--- Document section ---

Windows 11's Patch Tuesday nightmare gets worse
Role of Windows in Microsoft’s Strategy
- Debate over whether Windows is still a “main product” vs just a delivery platform for subscriptions (M365, OneDrive, Azure, Intune, etc.).
- Several argue Windows remains the moat: without it, Office/AD/Exchange/Teams and cloud management offerings lose a key advantage.
- Others counter that Windows now contributes a relatively small share of revenue, explaining neglect and focus on higher-margin services.
Monopoly, Switching Costs, and Competition
- Many claim Microsoft can ship low-quality updates because business switching costs (AD, legacy apps, training) are huge.
- Counterpoint: competition is stronger than a decade ago (Apple share, Linux preinstalls, Steam Deck, browser-centric workflows), and switching costs are falling as more work moves to the web.
- Some see governments/companies periodically exploring Linux, though reversals (e.g., Munich) are cited.

---

== Activities ==
(a) List the examples the Windows discussion summary gives of competition being stronger than a decade ago.
(b) Write what comes next in the Windows discussion summary, picking up after its final line.

--- Material supplied ---

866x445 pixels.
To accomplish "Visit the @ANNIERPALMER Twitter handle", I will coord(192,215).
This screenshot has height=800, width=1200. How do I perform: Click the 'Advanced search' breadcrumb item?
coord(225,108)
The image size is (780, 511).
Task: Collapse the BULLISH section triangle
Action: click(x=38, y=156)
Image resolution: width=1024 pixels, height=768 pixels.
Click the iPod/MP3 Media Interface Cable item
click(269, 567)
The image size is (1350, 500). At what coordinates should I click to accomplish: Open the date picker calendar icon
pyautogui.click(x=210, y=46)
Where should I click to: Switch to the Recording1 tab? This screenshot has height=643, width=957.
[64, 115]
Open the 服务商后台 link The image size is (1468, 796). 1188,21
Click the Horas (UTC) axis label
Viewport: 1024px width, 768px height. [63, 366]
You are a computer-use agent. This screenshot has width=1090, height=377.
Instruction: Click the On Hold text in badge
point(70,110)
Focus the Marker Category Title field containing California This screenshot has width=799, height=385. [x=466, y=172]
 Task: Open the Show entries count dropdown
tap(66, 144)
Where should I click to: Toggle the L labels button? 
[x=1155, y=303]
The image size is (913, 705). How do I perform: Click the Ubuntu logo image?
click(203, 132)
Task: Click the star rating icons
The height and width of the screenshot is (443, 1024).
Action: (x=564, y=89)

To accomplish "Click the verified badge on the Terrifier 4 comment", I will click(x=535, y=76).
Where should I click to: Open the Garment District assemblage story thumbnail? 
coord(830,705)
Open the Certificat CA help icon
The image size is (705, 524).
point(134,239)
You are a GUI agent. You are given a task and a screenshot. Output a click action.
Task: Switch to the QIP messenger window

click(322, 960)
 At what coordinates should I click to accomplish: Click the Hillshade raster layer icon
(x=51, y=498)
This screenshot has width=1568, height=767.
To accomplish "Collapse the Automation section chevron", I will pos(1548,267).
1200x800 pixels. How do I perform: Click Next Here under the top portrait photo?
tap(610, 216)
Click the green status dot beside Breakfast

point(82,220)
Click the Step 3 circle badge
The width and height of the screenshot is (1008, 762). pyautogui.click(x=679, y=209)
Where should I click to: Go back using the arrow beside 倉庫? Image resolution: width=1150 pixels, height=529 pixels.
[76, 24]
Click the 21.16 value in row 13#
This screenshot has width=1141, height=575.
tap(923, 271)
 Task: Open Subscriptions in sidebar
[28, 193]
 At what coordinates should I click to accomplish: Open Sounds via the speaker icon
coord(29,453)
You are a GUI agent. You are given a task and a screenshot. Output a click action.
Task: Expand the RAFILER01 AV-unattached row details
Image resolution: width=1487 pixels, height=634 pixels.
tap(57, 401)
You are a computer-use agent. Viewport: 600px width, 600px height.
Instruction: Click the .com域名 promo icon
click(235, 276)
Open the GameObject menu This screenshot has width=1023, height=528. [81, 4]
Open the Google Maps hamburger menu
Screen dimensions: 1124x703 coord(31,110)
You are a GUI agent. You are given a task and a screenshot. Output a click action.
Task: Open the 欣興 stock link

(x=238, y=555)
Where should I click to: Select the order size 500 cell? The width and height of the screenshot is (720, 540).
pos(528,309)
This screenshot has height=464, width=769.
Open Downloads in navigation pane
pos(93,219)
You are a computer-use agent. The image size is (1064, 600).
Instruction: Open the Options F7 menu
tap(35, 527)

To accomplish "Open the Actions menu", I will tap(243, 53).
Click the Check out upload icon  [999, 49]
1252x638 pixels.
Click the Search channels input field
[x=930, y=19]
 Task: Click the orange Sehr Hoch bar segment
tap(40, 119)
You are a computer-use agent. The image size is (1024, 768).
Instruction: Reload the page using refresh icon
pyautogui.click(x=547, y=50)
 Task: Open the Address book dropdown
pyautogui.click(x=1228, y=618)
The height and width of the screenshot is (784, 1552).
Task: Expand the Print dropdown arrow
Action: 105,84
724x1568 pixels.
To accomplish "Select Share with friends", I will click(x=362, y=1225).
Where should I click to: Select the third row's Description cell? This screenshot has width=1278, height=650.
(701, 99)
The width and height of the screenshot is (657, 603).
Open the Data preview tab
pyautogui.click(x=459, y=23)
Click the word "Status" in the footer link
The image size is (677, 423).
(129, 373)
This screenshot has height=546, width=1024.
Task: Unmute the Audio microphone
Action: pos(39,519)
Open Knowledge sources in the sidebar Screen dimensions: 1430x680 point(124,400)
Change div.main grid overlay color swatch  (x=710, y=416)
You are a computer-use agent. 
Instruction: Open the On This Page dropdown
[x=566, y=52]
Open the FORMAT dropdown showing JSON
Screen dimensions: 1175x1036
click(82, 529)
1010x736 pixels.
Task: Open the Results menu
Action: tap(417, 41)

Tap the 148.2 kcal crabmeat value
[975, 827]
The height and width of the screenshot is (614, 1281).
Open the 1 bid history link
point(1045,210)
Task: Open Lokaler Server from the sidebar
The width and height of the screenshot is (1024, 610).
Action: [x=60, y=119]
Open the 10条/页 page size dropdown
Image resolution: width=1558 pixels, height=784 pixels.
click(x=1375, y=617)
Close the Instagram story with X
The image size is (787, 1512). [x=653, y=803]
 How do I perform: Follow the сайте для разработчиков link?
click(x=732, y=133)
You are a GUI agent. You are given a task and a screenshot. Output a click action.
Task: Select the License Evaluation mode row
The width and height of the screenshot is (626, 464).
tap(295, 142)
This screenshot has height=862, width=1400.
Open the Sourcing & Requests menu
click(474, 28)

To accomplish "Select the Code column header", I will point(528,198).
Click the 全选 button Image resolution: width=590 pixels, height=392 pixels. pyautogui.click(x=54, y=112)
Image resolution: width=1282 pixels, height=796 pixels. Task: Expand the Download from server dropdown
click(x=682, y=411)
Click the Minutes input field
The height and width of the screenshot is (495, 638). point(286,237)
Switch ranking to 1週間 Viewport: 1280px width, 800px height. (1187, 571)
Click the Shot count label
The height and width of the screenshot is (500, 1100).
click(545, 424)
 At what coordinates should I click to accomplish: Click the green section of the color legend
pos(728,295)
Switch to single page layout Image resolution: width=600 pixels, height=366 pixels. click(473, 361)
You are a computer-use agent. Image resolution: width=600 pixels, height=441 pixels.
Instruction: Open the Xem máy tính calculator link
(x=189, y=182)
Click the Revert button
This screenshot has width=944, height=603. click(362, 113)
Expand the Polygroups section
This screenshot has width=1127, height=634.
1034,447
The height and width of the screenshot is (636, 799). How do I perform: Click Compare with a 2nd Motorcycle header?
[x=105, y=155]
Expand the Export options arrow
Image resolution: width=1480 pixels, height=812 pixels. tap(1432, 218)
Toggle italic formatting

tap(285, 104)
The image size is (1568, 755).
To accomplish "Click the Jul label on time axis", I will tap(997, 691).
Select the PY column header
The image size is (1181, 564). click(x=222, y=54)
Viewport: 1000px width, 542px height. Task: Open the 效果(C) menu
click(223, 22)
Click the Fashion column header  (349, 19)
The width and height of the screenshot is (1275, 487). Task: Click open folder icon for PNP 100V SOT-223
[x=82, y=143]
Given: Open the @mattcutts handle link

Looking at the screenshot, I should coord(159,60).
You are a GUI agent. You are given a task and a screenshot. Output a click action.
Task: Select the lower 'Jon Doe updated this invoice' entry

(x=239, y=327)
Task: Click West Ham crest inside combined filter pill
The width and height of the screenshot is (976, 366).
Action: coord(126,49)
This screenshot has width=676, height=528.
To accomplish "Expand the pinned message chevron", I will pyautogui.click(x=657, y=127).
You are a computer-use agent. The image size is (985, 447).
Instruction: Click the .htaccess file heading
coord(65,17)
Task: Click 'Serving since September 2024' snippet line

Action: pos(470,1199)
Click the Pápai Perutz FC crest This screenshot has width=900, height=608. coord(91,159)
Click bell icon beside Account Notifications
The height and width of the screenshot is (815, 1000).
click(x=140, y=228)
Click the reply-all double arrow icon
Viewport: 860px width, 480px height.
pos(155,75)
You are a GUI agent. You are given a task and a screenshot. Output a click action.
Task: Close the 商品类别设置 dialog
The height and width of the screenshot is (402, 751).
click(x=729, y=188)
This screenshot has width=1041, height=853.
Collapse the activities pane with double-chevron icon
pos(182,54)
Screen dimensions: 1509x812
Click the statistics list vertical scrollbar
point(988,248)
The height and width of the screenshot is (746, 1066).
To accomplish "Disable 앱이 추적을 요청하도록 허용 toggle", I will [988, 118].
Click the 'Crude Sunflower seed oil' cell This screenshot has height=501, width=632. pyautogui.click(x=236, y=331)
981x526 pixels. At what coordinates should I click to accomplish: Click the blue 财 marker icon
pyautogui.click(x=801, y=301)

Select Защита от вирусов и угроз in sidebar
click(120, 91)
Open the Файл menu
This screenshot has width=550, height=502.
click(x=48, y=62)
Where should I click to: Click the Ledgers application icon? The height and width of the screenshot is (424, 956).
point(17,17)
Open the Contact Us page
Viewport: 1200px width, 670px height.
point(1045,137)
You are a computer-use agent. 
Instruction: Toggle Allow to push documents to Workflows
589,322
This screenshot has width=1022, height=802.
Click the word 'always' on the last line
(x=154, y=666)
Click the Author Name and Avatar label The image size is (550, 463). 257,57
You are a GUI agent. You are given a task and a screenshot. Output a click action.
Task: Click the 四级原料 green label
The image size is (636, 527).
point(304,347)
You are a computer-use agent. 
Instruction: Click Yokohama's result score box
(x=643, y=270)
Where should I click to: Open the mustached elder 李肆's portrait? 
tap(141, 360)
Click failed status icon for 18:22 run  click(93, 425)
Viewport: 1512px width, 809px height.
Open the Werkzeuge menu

---

== Response list ==
(a) Apple share, Linux preinstalls, Steam Deck, browser-centric workflows

(b)
Quality, QA, and Organizational Culture
- Widespread belief that cutting dedicated QA (and relying on devs + telemetry) is central to recurring catastrophic updates.
- Mention of past major breakages (boot loops, BSODs) to argue this is a long-running pattern, not just a recent regression.
- Discussion of historic Dev:QA ratios (often ~1:1 or even 1:2 QA-heavy) and the importance of manual, device-coverage-heavy testing for an ecosystem as large as Windows.
- Some frame this as a broader “MBA-led, short-term profit, cut-costs” culture shift, similar to other large corporations.
AI, “Vibe Coding,” and Productivity Claims
- Many sarcastically connect the update failures to aggressive internal AI mandates and Copilot promotion, dubbing current practice “vibe coding.”
- Skepticism that LLM-assisted coding has delivered real 10x productivity: if it had, visible quality and velocity should be higher, not worse.
- Others argue LLMs mainly amplify existing skill (help good devs a bit, make low-skill output harder to debug) and that root problems precede AI.
User Experiences and OneDrive/Update Pain
- Multiple anecdotes of systems rendered unbootable (e.g., inaccessible boot device, Win11 VM unable to roll back, new ARM machine DOA).
- Repeated complaints about Windows–OneDrive integration: slow Explorer, deleted files, broken app data, inability to move Desktop out of OneDrive.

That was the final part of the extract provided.